耳は大きく分けると外耳、中耳、および内耳の3つの部分で構成されています。
外耳とは、いわゆる耳(耳介)と耳の穴で、音(空気の振動)を鼓膜を介して中耳に伝えます。
中耳は、鼓膜とその奥にある小空間から成り、この空間には鼓膜の振動を増幅して内耳に伝える耳小骨(ツチ骨、キヌタ骨、アブミ骨)が収まっています。
内耳は耳の一番奥(内側)にあたる部分で、聴覚を担当する蝸牛、および平衡感覚を担当する前庭・三半規管から成ります。
耳は「音を聞く」という機能を担っているほか、体の「平衡感覚」を司っている半規管と連結している大切な感覚器官なのです。

以下のような症状はご相談下さい

  • 耳が痛い
  • 聞こえが悪い(難聴)
  • 耳がかゆい
  • 耳だれ
  • 耳がつまった感覚(耳閉感)
  • 周りの音が響く
  • 自分の声が耳に響く(自声強聴)
  • 耳あか
  • 耳鳴り
  • 自分の呼吸の音が聞こえる
  • めまい
  • ふらつき

代表的な耳の疾患

1:中耳炎

中耳炎とは中耳に炎症が起こった病態で、主に急性中耳炎、滲出性中耳炎、慢性中耳炎、および真珠腫性中耳炎の4種類があります。

急性中耳炎

急性中耳炎

最もよく見られる中耳炎で、鼻水を排出できない乳幼児に多いのですが、大人でも強く鼻水をかんだ時や、鼻水がでている状態で飛行機に搭乗したり、ダイビングをしたりして、鼓膜の圧力の変化が生じた際にみられることがあります。中耳(鼓膜の奥にある小空間)に、主に細菌やウイルスが入り込み、急性の炎症が生じて膿が溜まります。
急性中耳炎から滲出性中耳炎に移行することが多いです。

滲出性中耳炎

鼻水が鼻の奥にたまっていたり、鼻すすりをしている場合におこりやすい病気です。
急性中耳炎に続発することも多く、幼少児ではアデノイド増殖症、成人では鼻の奥の腫瘍、飛行機などが原因となっている場合もあります。
鼓膜の奥の空間に、滲出液(体液)が貯留する疾患です。

慢性中耳炎

慢性中耳炎とは、急性中耳炎などが治りきらずに鼓膜に穴が開いたままになっている状態です。
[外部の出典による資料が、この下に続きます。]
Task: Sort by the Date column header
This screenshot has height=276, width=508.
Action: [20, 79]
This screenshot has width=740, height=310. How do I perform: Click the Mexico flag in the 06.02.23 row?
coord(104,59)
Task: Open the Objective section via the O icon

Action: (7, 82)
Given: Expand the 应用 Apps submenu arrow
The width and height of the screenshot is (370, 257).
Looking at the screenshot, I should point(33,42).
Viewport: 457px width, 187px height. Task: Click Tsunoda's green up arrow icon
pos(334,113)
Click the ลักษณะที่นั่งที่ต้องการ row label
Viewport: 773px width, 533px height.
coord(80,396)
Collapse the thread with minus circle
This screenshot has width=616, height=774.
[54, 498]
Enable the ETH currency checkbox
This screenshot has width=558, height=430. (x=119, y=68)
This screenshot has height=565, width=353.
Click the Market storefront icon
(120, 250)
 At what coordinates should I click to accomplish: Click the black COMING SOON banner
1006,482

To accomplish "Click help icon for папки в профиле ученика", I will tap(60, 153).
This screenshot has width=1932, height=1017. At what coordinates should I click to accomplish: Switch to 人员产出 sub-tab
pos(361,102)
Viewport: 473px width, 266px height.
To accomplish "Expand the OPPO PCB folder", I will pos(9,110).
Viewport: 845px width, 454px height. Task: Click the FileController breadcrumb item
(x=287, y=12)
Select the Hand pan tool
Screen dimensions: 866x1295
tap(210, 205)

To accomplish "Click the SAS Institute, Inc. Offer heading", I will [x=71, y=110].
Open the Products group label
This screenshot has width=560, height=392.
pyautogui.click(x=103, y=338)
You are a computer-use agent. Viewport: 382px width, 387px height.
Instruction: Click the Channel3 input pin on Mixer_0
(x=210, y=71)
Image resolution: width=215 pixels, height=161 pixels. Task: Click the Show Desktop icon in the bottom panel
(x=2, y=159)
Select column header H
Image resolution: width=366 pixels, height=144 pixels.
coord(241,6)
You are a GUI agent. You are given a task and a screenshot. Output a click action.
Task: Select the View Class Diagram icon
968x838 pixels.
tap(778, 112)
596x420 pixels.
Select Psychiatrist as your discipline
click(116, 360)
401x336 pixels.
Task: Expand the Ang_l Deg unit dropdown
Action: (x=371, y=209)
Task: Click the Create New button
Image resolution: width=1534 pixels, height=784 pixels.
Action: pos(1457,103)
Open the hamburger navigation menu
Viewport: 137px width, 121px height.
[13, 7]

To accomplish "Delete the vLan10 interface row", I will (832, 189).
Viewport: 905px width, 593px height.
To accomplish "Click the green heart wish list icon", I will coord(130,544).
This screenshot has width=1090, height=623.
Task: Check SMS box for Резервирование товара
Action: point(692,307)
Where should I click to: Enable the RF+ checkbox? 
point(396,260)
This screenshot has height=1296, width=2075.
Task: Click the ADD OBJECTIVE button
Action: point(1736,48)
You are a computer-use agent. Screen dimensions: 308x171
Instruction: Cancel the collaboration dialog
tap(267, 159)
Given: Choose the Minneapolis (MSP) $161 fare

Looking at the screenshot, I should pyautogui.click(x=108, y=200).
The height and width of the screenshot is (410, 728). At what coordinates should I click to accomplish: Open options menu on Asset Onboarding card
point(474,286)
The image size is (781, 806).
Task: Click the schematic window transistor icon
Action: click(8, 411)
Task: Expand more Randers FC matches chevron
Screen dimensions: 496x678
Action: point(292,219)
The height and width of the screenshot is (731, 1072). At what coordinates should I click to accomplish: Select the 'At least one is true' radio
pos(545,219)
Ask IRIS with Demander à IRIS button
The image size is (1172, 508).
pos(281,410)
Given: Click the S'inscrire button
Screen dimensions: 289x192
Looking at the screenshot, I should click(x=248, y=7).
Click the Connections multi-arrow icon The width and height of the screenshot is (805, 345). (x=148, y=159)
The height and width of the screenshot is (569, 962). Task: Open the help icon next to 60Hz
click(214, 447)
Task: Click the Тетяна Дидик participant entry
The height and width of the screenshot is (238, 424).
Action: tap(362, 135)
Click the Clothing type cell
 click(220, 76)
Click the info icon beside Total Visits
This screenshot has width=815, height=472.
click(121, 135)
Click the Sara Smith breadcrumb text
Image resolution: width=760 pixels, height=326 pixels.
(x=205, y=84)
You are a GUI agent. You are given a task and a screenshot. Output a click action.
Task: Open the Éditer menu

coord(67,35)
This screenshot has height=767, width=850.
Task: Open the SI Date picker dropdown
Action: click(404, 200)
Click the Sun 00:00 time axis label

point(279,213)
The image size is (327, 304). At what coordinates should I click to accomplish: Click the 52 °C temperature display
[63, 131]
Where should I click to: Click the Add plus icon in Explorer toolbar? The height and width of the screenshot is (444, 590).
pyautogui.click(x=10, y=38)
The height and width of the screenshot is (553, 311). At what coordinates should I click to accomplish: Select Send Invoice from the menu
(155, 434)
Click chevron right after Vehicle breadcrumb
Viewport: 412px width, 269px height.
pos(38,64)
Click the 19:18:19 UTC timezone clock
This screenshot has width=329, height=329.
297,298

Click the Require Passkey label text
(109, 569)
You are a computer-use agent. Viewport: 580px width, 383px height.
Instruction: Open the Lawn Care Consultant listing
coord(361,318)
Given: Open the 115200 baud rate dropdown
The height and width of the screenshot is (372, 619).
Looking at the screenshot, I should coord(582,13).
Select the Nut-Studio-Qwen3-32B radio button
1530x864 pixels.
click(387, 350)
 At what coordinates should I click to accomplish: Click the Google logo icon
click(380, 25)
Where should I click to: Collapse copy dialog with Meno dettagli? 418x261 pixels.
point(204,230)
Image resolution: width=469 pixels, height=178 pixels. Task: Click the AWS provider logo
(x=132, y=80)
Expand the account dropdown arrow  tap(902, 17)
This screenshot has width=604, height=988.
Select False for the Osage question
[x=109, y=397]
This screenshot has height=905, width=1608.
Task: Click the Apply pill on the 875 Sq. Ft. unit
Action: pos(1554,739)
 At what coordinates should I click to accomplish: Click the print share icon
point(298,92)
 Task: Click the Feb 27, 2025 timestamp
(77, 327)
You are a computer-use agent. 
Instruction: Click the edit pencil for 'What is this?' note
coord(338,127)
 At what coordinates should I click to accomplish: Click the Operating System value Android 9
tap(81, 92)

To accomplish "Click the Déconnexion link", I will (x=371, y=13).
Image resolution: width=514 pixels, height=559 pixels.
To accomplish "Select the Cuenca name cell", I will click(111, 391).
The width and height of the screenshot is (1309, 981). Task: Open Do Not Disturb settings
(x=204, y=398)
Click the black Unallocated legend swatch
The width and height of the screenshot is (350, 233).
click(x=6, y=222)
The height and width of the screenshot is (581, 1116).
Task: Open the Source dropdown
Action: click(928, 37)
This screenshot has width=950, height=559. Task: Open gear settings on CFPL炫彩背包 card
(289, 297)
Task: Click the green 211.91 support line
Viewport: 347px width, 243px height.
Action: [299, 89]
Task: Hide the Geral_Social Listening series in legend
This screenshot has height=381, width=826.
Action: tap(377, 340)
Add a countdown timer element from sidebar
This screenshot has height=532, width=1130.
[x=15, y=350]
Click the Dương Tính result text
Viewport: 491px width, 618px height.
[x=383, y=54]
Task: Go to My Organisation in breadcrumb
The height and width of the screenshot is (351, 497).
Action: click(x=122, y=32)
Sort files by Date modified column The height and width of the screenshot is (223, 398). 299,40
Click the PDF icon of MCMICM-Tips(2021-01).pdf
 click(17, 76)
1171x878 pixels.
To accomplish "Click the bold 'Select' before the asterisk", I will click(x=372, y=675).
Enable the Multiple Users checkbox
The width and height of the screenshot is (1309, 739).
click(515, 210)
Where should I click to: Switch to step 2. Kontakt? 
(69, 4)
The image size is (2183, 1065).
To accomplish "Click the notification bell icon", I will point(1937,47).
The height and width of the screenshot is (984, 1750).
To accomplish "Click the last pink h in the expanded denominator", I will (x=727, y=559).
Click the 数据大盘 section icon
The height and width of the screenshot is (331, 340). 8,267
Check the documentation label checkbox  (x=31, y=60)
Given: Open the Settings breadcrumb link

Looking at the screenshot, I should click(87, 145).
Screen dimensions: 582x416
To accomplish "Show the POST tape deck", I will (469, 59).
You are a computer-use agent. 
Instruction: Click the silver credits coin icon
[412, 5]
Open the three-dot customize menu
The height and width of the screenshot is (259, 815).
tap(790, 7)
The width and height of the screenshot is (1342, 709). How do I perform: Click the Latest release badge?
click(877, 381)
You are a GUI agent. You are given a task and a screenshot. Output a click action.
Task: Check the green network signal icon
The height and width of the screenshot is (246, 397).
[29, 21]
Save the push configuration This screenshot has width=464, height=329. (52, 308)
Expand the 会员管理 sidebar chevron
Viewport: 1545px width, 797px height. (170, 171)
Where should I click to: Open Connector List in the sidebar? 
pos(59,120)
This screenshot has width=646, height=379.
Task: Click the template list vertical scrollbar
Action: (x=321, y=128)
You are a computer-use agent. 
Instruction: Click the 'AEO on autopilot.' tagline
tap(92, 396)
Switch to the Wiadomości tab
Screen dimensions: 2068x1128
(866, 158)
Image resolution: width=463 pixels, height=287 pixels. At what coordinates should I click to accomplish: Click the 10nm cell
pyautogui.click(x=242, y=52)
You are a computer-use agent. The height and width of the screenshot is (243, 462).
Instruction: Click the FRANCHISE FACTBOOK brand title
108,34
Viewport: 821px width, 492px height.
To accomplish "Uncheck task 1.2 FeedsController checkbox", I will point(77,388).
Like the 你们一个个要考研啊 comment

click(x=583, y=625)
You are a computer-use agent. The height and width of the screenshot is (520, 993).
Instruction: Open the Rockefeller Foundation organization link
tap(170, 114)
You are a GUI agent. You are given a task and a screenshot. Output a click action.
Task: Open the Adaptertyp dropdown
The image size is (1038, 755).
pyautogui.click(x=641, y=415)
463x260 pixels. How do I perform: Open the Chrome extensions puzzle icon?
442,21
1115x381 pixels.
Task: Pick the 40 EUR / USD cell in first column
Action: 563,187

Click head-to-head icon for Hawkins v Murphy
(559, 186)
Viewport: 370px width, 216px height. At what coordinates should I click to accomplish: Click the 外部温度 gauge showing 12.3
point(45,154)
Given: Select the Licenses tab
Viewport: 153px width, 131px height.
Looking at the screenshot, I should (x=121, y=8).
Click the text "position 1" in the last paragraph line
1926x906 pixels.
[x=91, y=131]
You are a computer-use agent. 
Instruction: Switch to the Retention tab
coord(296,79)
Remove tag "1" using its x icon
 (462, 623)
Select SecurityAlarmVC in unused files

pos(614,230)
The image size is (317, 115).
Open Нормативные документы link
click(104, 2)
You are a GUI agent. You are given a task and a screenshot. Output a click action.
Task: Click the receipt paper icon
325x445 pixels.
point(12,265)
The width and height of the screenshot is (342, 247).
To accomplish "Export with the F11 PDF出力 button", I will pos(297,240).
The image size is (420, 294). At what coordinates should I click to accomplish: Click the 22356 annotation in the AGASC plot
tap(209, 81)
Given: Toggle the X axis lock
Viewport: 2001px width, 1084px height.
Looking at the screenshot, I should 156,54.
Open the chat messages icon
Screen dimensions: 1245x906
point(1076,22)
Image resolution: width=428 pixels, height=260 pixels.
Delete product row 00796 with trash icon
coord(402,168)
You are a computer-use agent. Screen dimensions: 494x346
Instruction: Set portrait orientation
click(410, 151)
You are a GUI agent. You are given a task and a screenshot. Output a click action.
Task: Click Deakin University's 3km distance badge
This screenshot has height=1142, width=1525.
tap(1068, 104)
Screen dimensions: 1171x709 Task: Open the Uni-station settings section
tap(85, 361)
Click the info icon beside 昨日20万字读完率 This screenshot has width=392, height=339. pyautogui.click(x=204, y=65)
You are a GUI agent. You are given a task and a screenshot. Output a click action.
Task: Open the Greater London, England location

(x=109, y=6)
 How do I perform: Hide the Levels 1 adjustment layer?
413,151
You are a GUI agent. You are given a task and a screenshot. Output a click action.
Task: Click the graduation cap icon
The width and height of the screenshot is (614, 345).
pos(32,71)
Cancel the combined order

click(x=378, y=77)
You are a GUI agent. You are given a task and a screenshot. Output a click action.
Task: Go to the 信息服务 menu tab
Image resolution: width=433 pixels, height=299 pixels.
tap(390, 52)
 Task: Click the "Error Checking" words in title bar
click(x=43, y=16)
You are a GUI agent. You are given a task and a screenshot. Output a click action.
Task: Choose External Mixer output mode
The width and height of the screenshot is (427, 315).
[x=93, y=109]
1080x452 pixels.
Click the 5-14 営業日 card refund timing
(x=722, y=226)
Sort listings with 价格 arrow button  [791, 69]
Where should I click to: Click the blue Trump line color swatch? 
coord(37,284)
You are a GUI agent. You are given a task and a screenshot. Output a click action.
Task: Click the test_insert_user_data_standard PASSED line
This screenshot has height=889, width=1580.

鼓膜はもともと再生力の強い組織ですが、炎症が長期間続いた場合や糖尿病などの基礎疾患がある場合には閉じないことがあります。

真珠腫性中耳炎

鼓膜の一部が窪んで外耳組織が入り込んで増殖してしまうものが真珠腫です。これは周囲の骨を溶かしながら病状が進行していきます。先天性のものや、中耳炎を繰り返していた場合に生じることがあります。真珠種は周りの組織を壊してしまうため、早期に手術が必要になります。

2:外耳炎

外耳炎とは耳の穴に炎症が生じる疾患のことです。耳かきなどで外耳道の皮膚を傷つけてしまい、そこから細菌や真菌(カビ)が感染して発症します。糖尿病など免疫力の低下する疾患を持っている人では外耳炎を繰り返すことがあります。耳だれが出てくる事もあり、ひどくなると難聴や耳閉塞感をともなう場合もあります。特にカビの場合は耳鼻科に根気よく通院しないと治りません。

3:耳あか

耳あか

耳垢も外耳道いっぱいに溜まった状態を「耳垢栓塞」と言い、立派な疾患です。耳垢だけでも気兼ねなく受診してください。
耳鼻科では専用の器具を使い、外耳に傷をつけないように除去を行います。
耳垢には乾性と湿性の2種類があり、これは遺伝的に決まっています。日本人は約7割が乾性といわれています。乾性ならば自然に排出されるのですが、湿性ですと外耳道に付着したまま固まりやすく、耳垢を取ろうとして逆に奥へと押し込んでしまったり、入浴時などに耳垢が膨張して閉塞し、突然耳垢栓塞の症状が現れたりします。

4:難聴

難聴とは聴覚が低下した状態のことで、伝音難聴、感音難聴、混合難聴などがあります。※伝音難聴と感音難聴の両方の所見がある場合は、混合難聴と呼ばれます。

伝音難聴

外耳または中耳が正常に機能しなくなり音が伝わりにくくなる難聴のことです。中耳炎などが原因で起こるケースと、耳小骨(中耳にあり、外部から鼓膜に伝わった振動(音)を内耳に伝える働きをしている骨)の奇形など、先天的な原因で起こるケースがあります。
症状としては、耳がつまった感じがする、大きな音は聞こえるものの通常の音が聞こえにくい、などの症状が現れます。手術や薬物療法が主な治療法です。また補聴器を使用すると、よく聞こえるようになります。

感音難聴

内耳、または聴神経の異常によって生じる難聴です。加齢による難聴は多くの場合は感音難聴です。感音難聴の原因はいろいろですが、大きく分けると、先天的な原因と後天的な原因があります。先天的な原因による難聴(先天性難聴)は、出生した時に難聴が生じています。主な原因は、遺伝性、または胎児期における発達異常です。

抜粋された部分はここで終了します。